The Support to Basic Education Program, funded by the Global Partnership for Education and supervised by the World Bank Group, increased access and equity in primary education and rehabilitated 728 out of 825 classrooms in the country. The program has also provided $20 million to procure learning materials such as textbooks in French, mathematics, civic education, and science as well as establish 35 technological labs (or resource centers) to accompany distance in-service training.


Rehabilitation of basic infrastructure contributed to reviving economic recovery through the reopening of 1,530 kilometers of national roads in Province Orientale, South Kivu and Katanga. To date, 36% of the high-priority road network has been found to be in good condition (against 14% in 2009).


To help strengthen the national electricity company, Société nationale d’électricité (SNEL), the World Bank Group supported the implementation of a performance contract between the government and SNEL, the establishment of a new executive board, the recruitment of technical experts, the implementation of a service contract with Manitoba Hydro International, and the creation of a recovery plan for SNEL. As a result, the company’s revenues have increased 30% per kWh. 

A World Bank Group program is providing $1.1 billion to rehabilitate Inga 1 and 2, as well as strengthen the transportation network between Inga, Kinshasa, and the Katanga for electricity exports to the Southern African Power Pool (SAAP). It will also help reinforce the distribution network in Kinshasa, and improve the performance and governance of SNEL.

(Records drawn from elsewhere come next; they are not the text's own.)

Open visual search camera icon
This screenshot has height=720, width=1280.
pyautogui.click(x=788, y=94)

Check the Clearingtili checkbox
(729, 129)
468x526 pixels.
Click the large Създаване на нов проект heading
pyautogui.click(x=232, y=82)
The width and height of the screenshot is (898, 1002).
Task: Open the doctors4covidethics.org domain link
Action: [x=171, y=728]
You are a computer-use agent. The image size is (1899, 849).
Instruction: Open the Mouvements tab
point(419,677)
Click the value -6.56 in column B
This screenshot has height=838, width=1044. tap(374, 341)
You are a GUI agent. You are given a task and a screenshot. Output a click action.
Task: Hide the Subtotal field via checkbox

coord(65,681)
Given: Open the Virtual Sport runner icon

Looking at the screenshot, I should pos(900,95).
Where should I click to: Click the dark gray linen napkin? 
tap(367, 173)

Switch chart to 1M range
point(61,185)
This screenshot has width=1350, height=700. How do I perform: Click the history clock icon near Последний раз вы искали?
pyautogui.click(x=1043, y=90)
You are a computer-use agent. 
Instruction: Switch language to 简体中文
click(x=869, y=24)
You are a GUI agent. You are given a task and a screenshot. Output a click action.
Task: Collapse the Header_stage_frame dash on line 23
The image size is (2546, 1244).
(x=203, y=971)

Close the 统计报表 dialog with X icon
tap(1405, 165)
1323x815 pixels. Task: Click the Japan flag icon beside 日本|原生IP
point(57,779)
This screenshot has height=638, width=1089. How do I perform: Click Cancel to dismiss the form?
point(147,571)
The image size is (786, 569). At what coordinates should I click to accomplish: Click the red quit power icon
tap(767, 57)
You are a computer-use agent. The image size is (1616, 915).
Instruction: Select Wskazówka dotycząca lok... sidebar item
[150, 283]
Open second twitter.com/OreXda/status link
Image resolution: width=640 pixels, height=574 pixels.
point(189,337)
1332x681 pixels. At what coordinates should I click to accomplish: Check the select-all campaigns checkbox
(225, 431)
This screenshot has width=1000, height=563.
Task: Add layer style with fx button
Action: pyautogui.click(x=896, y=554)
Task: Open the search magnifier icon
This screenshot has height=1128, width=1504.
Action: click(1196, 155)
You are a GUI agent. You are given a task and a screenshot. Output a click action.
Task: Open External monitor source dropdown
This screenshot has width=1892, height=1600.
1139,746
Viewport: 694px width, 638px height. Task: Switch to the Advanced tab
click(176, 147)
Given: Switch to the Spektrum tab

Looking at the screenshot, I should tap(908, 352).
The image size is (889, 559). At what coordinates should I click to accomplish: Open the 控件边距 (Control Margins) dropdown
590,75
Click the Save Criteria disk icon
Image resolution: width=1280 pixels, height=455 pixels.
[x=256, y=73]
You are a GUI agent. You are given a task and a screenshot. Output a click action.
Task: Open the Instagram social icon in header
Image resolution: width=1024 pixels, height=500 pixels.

World Bank Group financing helped rehabilitate the first unit (G2), at Inga 1 which is currently functioning and brings an additional 55 MW. It also helped to install a compensator at Kimwenza (approximately 30 MW) to the network, to rehabilitate the transmission line Inga-Kolwezi-Kassumbalessa, and to install a fiber optic network in addition to four turbines of the 114 included in Inga 1 and Inga 2.

Governance and Public Sector Capacity Building

Improving governance in the management of resources is crucial in the DRC and commendable progress has been made on the Economic Governance Matrix (EGM, jointly monitored by the government and the World Bank). As part of the EGM, the government has published mining contracts and revenues to conform to the EITI compliance. However, some second generation reforms are still lagging behind – after a long process, the draft for mining and oil laws are currently in the Parliament. Reforms, such as the revised mining law, can help the country create a larger fiscal space. 

Last Updated: Apr 08, 2016

The World Bank Group continues to strengthen its partnerships with other development partners within the Donor Coordination Group and also bilaterally. UN-World Bank collaboration has been particularly critical to achieving important accomplishments in a number of sectors including demobilization, education, and health. This collaboration is also important in the context of several projects such as the multi-donor fund known as PROFIT Congo, established by the World Bank, the Department for International Development (DFID), and the Belgian Development Cooperation, in collaboration with the Government of the Democratic Republic of the Congo. The mission of this $31 million multi-donor fund, which is managed by the World Bank, is to coordinate financing for the national strategy on public finance reform in the DRC.